Reporting Hearing Aid Supplies With 99070? Read This First

V codes are your key to more options and better specificity, experts say

Just because your CPT manual doesn't offer any specific codes for hearing aid supplies doesn't mean you can't distinguish a monaural HA from a binaural HA in your coding. For more specificity and a better chance at appropriate reimbursement, pick up your HCPCS manual.

Ignoring these supply codes could cost you payment. But many coders don't know that the Healthcare Common Procedure Coding System (HCPCS) offers an array of specific HA codes that many Medicaid programs and private insurers accept.

Audiology experts offer the lowdown on using these 60-plus codes.

Boost Specificity With HCPCS Codes

Whenever CPT doesn't define a service, you should look to the HCPCS manual for a code. Often, HCPCS contains codes for supplies or offers more specificity than CPT does, says Debbie Abel, Au.D., director of reimbursement and practice compliance, American Academy of Audiology in Reston, VA.

Example: An audiologist dispenses a monaural, in-ear hearing aid to a 5-year-old boy. The only option CPT offers is 99070 (Supplies and materials [except spectacles], provided by the physician over and above those usually included with the office visit or other services rendered [list drugs, trays, supplies, or materials provided]), a catchall supply code.

Better way: You should choose HCPCS supply code V5050 (Hearing aid, monaural, in the ear) instead. The HCPCS code is more specific than 99070 and may render better reimbursement, Abel says. And you may need to use V5090 (Dispensing fee, unspecified hearing aid) for your service in providing that instrument to that patient for most third-party payers, she adds.

3 Steps to Coding Expertise

Use these three steps as a life preserver to keep you from drowning in the sea of HCPCS HA codes:

Step 1: Use the HA's description to find the right V code. You'll need several pieces of information to track down the right supply code. For instance, you should know the HA's style/size. Is it an in-the-ear (ITE) model (such as V5130, Binaural, in the ear) or a behind-the-ear (BTE) model (such as V5140, Binaural, behind the ear)?

Step 2: Determine whether the audiologist recommends one (monaural) or two (binaural) hearing aids for the patient. Possible codes include V5050 (Hearing aid, monaural, in the ear), V5130 (Hearing aid, binaural, in the ear), V5140 (Hearing aid, binaural, behind the ear) and V5060 (Hearing aid, monaural, behind the ear), Abel says.

Step 3: Look at the hearing aid type, such as digitally programmable analog (for example, V5247, Hearing aid, digitally programmable analog, monaural, BTE [behind the ear]) or digital (as in V5256, Hearing aid, digital, monaural, ITE).

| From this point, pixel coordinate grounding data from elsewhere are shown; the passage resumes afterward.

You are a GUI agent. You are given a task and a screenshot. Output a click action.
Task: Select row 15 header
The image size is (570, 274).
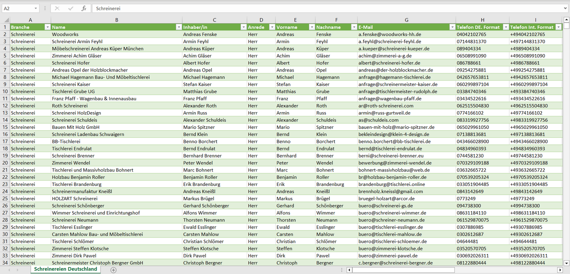tap(5, 127)
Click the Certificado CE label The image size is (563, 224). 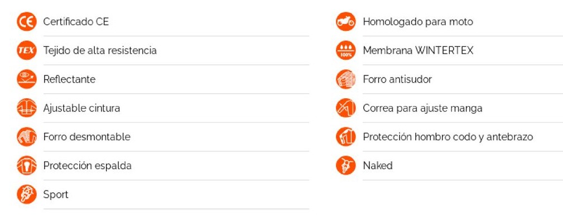click(76, 22)
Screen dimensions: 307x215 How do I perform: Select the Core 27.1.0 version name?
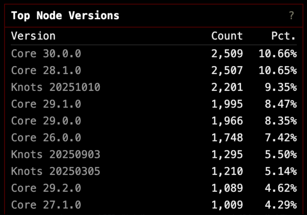coord(46,205)
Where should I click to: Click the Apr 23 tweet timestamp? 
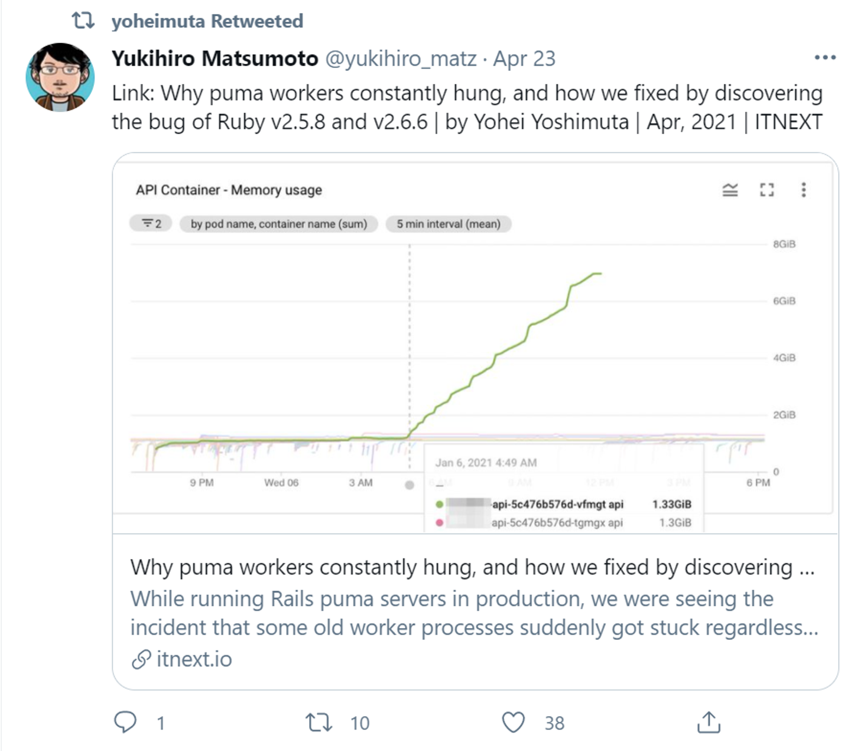point(524,58)
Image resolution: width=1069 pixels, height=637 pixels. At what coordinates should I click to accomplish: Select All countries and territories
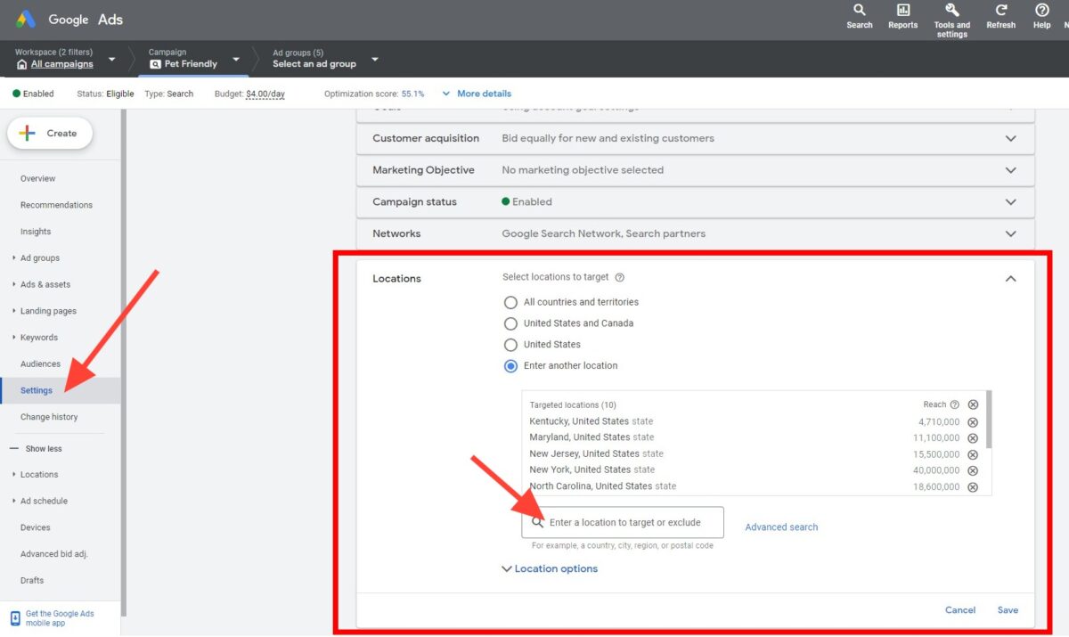[x=510, y=302]
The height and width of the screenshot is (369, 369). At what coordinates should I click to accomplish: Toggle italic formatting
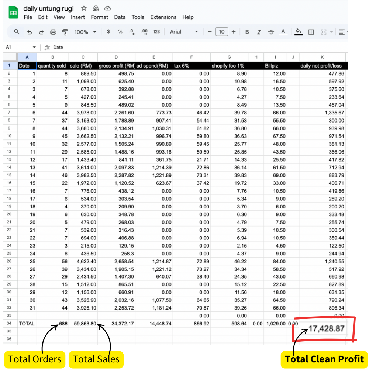coord(259,32)
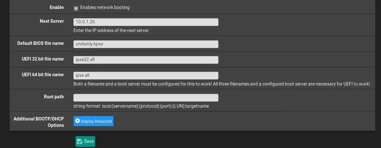Viewport: 381px width, 148px height.
Task: Click the "UEFI 32 bit file name" label
Action: (42, 59)
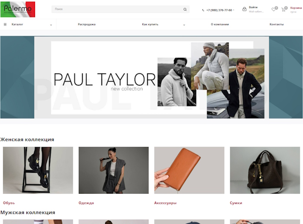Screen dimensions: 303x224
Task: Click the Корзина cart link
Action: click(x=296, y=7)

Tip: Check whether the HA box contains HCPCS coding instruction. Minnesota Medicaid publishes a handy list of HA model numbers with corresponding V codes. Visit http://www.dhs.state.mn.us/main/groups/business_partners/documents/pub/dhs_id_026709.pdf.

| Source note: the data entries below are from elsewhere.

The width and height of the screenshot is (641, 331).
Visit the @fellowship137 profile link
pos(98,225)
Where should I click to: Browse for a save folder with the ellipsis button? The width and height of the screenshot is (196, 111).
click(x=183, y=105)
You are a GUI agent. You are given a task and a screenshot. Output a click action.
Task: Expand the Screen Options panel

These 6 Codes Capture More Hearing Services

You should also use HCPCS codes when performing several HA-related services.

Audiologists may provide initial services such as a comprehensive hearing evaluation (92557, Comprehensive audiometry threshold evaluation and speech recognition [92553 and 92556 combined]) and an HA assessment (92590, Hearing aid examination and selection; monaural, or 92591, ... binaural).

HCPCS offers V5010 (Assessment for hearing aid) for an HA evaluation, but only if your third-party payer prefers it, Abel says.

When you initially fit the hearing aid, you should charge a dispensing fee. Submit V5241 (Dispensing fee, monaural hearing aid, any type) for monaural HA dispensing, and V5160 (Dispensing fee, binaural) for binaural dispensing.

Check your top insurers' hearing service V code inclusions. Medicaid and other insurers that accept V codes may implement individual coding guidelines.

Most Payers Recognize Hearing-Related V Codes

If your patient's visit does not fall under a defined service/warranty period, you should code any HA checks or repairs. Report a hearing aid fitting or check with V5011 (Fitting/orientation/checking of hearing aid), Abel says. When you repair a hearing aid or perform any modifications, use V5014 (Repair/modification of a hearing aid).

Before using HCPCS codes, check payer recognition and coverage. Most insurers accept the V codes for HA-related services, Abel says.

Even though Medicaid coverage varies by state, many programs consider the V codes valid for submission.

To get details on state hearing-related coverage.

In the unlikely event that a payer doesn't accept the V codes, you may have to use CPT's general supply code: 99070 (Supplies and materials [except spectacles], provided by the physician over and above those usually included with the office visit or other services rendered [list drugs, trays, supplies, or materials provided]).